Vargas Juan M, Boularas Mohamed M, Bahloul Mohamed A, Aridhi Slah, Laleg-Kirati Meriem
Annu Int Conf IEEE Eng Med Biol Soc. 2024 Jul;2024:1-6. doi: 10.1109/EMBC53108.2024.10782510.
In this paper, we propose a data-driven model lever-aging a Limited Penetrable Weighted Visibility Graph (LPWVG) derived from the photoplethysmogram (PPG) waveform for Pulse Wave Velocity (PWV) estimation. Four distinct LPWVGs were constructed employing diverse weighted methods. Subsequently, various features have been computed and extracted from PPG images, including two-dimensional Semi-classical Signal Analysis (SCSA)-based features, frequency-based features, and shape-based features. These features were then input into different machine-learning models. The proposed approach's performance was rigorously evaluated using both in-silico and real PPG pulse wave data. The obtained results provide compelling evidence supporting the feasibility and effectiveness of the proposed method for accurate PWV estimation in biomedical applications.

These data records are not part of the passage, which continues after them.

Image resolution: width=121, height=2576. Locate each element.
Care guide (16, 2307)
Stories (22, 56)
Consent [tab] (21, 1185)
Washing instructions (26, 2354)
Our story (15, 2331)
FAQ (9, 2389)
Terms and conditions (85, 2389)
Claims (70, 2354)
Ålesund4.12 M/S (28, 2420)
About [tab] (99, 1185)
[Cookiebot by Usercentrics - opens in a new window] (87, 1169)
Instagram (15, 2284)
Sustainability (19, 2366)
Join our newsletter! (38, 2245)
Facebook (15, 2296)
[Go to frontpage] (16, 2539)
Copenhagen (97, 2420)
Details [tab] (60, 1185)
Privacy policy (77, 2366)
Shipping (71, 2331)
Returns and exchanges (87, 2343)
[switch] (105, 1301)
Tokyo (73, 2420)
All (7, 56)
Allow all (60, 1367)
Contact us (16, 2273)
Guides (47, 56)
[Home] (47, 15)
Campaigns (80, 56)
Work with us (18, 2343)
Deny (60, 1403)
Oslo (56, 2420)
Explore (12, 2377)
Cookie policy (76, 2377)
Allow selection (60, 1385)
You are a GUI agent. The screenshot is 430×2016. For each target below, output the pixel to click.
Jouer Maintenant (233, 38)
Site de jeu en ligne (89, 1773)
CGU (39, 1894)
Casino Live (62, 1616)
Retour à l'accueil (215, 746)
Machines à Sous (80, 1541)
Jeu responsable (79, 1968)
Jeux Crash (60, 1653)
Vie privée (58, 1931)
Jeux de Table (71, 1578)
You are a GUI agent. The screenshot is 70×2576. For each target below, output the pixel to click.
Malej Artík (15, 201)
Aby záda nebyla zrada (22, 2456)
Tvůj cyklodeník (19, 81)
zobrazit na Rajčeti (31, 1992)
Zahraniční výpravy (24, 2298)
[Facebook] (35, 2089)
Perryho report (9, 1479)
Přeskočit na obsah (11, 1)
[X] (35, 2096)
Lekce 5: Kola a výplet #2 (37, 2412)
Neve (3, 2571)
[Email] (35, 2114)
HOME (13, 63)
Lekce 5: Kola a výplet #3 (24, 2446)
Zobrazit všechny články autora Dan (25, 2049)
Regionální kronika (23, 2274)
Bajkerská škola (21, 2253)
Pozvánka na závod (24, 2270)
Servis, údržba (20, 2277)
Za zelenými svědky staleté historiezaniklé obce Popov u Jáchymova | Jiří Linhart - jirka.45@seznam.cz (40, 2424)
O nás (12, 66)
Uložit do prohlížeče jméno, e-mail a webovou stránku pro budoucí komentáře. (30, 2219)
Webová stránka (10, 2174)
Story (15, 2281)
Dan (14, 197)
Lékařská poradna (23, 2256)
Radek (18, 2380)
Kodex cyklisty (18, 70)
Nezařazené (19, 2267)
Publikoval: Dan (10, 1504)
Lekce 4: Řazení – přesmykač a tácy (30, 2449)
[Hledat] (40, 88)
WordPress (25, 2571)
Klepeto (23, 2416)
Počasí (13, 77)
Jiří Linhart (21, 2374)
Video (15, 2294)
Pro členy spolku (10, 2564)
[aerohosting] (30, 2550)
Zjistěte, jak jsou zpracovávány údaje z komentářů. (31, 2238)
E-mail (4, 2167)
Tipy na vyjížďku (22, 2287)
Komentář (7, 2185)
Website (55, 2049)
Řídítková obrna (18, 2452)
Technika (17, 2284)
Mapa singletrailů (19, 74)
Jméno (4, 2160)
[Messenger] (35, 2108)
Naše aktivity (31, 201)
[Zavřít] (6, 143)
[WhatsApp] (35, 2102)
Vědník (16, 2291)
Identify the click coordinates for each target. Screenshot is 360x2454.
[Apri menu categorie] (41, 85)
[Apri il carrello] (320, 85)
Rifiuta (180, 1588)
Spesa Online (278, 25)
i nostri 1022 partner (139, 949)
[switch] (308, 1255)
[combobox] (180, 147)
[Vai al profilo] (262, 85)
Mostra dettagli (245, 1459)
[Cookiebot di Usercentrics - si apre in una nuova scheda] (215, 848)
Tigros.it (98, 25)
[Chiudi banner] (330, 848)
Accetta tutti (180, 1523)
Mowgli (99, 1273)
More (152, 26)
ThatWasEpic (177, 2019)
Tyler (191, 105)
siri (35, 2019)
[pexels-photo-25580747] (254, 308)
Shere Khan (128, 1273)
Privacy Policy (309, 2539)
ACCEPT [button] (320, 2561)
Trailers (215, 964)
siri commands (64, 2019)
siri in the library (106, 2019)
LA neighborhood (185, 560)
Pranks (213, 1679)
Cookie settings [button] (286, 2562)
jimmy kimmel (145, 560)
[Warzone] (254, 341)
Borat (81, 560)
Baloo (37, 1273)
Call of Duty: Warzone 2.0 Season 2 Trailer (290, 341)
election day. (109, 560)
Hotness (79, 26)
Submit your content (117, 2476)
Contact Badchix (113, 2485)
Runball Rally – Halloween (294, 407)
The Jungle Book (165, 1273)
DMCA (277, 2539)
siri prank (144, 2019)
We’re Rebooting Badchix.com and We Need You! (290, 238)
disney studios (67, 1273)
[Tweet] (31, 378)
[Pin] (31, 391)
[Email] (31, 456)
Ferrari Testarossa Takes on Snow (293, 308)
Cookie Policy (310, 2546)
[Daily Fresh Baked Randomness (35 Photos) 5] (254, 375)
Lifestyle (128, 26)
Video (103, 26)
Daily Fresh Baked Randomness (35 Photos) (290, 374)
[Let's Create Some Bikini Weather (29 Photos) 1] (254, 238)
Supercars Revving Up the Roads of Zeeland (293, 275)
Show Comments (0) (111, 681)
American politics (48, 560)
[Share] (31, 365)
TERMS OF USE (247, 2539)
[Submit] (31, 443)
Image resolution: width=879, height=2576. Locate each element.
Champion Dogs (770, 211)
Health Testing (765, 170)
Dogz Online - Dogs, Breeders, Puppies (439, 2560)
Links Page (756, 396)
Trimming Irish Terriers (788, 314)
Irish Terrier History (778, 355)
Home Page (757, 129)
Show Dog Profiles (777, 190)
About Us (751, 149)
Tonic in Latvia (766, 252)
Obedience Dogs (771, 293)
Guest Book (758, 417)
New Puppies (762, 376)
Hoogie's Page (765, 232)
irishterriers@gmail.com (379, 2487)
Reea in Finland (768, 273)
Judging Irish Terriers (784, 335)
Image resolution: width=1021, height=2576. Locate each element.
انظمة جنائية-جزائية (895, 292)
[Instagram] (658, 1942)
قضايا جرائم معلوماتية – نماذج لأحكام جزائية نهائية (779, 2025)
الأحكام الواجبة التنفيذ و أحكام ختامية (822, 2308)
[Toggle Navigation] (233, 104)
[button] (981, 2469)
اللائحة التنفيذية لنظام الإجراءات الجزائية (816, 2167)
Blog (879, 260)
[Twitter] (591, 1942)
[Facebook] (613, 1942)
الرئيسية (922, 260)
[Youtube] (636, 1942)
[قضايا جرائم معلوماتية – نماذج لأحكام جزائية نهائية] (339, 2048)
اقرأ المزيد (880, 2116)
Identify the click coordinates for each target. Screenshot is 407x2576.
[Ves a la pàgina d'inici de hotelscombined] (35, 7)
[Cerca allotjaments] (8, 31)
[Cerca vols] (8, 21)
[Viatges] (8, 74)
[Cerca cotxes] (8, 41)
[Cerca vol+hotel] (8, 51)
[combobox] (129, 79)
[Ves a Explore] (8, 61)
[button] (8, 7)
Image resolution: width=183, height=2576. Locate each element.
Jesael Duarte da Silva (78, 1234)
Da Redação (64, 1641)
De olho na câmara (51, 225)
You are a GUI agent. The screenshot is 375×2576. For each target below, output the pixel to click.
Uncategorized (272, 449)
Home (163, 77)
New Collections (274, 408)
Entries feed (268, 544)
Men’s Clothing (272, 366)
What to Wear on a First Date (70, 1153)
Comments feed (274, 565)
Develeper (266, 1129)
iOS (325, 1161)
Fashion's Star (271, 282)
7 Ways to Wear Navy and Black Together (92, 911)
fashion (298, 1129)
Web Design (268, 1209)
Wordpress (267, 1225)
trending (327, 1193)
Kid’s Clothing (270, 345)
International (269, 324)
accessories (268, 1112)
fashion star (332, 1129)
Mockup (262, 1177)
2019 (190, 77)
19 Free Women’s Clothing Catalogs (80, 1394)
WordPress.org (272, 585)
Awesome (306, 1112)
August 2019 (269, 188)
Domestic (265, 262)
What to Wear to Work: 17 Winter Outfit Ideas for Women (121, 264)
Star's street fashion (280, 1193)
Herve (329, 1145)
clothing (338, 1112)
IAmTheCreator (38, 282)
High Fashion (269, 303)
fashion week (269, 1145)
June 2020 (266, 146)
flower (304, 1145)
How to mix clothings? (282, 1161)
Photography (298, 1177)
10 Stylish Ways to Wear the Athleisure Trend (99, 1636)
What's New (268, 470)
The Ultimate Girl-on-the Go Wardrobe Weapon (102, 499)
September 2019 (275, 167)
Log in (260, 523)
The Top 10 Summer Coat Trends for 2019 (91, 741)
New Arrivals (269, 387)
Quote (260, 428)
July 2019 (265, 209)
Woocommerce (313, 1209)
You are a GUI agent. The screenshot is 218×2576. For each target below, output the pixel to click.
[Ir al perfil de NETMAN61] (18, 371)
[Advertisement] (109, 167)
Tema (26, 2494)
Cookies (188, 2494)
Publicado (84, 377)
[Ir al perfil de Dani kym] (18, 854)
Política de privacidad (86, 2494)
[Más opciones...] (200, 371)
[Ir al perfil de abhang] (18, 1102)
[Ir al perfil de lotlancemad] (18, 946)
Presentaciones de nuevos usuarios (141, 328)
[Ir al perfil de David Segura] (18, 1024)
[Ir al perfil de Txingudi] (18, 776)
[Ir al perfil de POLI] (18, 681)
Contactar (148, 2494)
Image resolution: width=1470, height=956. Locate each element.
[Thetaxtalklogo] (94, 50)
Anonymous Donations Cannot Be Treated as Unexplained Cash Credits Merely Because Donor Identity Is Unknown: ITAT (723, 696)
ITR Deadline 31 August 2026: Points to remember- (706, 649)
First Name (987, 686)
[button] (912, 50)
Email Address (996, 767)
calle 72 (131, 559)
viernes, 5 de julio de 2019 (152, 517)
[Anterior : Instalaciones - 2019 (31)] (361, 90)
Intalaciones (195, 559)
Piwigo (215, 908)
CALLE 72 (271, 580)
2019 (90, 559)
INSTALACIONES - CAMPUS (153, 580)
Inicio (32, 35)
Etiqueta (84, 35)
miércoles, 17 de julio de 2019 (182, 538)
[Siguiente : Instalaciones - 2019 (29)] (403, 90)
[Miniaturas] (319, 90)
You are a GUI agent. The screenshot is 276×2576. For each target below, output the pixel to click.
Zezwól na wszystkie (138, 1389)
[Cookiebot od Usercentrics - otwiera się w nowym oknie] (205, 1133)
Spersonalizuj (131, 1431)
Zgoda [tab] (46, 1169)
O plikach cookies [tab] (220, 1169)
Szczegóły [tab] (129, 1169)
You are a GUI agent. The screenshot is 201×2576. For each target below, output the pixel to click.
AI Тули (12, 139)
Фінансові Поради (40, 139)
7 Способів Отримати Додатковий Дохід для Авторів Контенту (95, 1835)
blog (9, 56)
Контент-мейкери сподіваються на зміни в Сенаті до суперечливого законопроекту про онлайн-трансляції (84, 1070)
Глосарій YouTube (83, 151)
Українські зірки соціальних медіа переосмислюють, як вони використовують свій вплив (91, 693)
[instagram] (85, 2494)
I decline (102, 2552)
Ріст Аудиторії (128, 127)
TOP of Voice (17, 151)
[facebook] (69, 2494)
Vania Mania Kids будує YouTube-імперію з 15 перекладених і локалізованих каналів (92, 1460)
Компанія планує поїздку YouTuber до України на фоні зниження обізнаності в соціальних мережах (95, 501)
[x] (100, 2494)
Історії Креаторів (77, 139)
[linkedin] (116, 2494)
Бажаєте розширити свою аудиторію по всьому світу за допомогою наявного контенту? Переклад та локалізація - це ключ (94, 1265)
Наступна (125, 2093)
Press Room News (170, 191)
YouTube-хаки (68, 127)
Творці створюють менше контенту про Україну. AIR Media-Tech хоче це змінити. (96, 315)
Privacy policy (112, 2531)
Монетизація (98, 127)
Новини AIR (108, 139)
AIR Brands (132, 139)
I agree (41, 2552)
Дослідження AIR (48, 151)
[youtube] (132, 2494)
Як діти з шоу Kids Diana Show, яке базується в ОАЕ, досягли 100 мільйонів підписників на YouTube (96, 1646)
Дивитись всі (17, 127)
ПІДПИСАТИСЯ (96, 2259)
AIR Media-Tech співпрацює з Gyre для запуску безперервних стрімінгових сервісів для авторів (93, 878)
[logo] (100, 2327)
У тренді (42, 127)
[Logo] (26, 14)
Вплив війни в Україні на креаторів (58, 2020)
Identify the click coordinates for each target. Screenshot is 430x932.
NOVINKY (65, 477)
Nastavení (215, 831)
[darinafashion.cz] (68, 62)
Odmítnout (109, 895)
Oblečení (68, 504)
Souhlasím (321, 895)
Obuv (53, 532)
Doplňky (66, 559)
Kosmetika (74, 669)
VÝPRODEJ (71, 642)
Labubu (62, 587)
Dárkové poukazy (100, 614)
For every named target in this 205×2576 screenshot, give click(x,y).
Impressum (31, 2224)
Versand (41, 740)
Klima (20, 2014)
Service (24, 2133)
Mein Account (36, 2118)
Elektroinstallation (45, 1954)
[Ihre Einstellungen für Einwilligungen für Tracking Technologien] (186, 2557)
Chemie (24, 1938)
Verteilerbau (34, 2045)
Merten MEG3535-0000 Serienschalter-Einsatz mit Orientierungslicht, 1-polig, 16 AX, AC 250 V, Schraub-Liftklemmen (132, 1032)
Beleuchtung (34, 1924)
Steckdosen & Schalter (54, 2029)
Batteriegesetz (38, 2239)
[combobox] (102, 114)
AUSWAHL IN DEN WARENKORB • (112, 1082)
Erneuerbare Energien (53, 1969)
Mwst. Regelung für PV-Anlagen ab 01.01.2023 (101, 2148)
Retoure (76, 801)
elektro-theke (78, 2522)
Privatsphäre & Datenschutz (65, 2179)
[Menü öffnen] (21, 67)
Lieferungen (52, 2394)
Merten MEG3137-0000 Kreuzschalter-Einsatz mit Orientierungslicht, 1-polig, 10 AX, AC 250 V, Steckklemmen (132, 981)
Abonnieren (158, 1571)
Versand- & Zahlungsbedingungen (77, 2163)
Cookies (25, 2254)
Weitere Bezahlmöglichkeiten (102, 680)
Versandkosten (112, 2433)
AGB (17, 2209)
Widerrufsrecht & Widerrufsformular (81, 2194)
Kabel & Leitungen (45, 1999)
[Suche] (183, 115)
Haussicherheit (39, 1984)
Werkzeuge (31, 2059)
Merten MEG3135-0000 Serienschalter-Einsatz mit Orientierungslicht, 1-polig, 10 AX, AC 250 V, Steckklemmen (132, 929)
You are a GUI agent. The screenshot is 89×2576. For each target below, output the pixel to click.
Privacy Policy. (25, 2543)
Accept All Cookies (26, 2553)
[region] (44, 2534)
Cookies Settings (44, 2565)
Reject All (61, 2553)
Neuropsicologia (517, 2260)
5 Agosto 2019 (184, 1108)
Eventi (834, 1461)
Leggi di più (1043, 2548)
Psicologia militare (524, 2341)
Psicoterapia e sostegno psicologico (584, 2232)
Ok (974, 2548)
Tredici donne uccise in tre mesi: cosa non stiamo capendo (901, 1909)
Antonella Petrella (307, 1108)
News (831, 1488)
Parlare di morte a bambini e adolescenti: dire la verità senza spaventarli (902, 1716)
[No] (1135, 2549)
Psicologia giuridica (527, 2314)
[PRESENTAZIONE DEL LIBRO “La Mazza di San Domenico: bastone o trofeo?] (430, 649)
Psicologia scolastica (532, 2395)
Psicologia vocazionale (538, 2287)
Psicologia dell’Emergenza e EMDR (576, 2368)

在本文中,我们提出了一种数据驱动模型,该模型利用从光电容积脉搏波(PPG)波形导出的有限穿透加权可见性图(LPWVG)来估计脉搏波速度(PWV)。采用不同的加权方法构建了四种不同的LPWVG。随后,从PPG图像中计算并提取了各种特征,包括基于二维半经典信号分析(SCSA)的特征、基于频率的特征和基于形状的特征。然后将这些特征输入到不同的机器学习模型中。使用计算机模拟和真实PPG脉搏波数据对所提出方法的性能进行了严格评估。所得结果提供了有力证据,支持了该方法在生物医学应用中准确估计PWV的可行性和有效性。